#### Records for the exercise

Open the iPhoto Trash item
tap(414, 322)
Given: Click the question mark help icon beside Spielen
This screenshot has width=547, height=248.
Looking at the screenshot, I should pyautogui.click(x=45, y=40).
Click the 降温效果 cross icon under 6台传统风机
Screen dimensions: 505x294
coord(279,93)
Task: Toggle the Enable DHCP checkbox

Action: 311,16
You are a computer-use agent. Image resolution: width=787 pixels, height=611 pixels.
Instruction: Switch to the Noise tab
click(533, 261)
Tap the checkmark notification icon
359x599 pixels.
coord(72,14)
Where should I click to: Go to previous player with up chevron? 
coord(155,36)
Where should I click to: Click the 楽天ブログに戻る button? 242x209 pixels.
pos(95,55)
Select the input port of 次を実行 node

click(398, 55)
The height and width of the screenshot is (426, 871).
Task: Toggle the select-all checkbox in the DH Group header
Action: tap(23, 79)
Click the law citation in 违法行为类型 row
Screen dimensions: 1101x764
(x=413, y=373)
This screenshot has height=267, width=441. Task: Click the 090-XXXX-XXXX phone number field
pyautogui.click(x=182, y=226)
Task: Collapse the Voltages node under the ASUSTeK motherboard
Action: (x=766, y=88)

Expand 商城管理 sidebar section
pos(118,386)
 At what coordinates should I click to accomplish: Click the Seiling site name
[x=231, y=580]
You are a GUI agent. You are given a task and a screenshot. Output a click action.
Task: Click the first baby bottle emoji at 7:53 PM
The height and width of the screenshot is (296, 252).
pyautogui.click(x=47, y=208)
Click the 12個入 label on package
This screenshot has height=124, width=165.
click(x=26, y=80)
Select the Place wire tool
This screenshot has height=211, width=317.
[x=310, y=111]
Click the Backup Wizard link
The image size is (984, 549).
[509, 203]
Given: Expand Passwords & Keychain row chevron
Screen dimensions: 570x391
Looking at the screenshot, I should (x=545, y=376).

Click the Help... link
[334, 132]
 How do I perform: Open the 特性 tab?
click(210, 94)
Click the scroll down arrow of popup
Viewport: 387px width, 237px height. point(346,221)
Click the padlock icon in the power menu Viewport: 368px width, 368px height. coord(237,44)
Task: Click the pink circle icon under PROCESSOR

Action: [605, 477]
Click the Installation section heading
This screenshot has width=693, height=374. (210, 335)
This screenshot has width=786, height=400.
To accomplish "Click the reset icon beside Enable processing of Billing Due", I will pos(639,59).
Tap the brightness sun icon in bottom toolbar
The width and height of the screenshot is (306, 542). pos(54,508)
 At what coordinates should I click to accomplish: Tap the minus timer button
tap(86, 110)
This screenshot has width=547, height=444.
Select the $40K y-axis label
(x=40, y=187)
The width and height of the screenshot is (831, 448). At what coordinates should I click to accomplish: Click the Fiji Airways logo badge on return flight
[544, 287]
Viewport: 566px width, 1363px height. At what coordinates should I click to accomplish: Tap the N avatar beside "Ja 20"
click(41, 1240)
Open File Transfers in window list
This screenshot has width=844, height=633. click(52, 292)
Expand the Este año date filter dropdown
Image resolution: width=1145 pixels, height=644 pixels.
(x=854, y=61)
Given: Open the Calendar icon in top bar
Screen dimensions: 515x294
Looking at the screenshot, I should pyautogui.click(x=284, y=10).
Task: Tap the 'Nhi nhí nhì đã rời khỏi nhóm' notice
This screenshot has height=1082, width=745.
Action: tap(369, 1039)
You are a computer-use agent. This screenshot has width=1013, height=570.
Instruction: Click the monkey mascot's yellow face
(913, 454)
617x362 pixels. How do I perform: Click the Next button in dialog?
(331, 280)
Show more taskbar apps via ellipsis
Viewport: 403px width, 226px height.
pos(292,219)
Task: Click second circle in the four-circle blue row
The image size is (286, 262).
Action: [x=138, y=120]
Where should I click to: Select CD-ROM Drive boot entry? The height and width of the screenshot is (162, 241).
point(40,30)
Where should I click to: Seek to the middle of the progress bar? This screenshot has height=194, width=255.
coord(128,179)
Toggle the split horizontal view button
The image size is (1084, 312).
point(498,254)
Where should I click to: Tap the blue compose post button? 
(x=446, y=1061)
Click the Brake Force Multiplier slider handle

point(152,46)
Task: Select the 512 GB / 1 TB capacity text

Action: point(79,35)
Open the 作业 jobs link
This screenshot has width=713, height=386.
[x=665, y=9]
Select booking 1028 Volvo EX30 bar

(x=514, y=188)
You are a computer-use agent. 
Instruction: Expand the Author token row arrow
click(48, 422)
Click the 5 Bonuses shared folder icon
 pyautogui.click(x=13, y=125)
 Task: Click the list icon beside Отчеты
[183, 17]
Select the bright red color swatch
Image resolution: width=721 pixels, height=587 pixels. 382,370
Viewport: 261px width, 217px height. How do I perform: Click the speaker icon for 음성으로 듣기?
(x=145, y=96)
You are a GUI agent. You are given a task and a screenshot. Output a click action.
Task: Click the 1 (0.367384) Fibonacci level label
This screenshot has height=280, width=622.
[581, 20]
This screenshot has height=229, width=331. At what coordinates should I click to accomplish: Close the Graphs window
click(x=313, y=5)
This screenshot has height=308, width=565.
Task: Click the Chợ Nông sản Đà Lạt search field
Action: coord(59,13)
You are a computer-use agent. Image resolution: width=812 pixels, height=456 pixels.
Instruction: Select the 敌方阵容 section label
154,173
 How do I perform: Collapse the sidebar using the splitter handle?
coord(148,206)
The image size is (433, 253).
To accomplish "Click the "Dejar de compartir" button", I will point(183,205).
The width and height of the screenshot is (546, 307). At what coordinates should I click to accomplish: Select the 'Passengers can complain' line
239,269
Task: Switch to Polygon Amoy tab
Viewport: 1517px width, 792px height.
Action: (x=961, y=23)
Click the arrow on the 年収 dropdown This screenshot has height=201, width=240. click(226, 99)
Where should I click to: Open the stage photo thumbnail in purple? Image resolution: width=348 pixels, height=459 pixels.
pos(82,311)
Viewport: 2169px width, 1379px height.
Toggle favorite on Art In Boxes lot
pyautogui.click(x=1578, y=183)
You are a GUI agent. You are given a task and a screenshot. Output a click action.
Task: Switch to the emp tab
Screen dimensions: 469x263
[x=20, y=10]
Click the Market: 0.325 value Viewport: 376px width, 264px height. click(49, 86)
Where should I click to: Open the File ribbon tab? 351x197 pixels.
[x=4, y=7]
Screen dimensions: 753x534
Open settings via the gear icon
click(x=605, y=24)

#### Task item
The expected answer is every line in the data above that carries the string "will".

#### Response for this exercise
To accomplish "Click the reset icon beside Enable processing of Billing Due", I will pos(639,59).
To accomplish "Click the "Dejar de compartir" button", I will point(183,205).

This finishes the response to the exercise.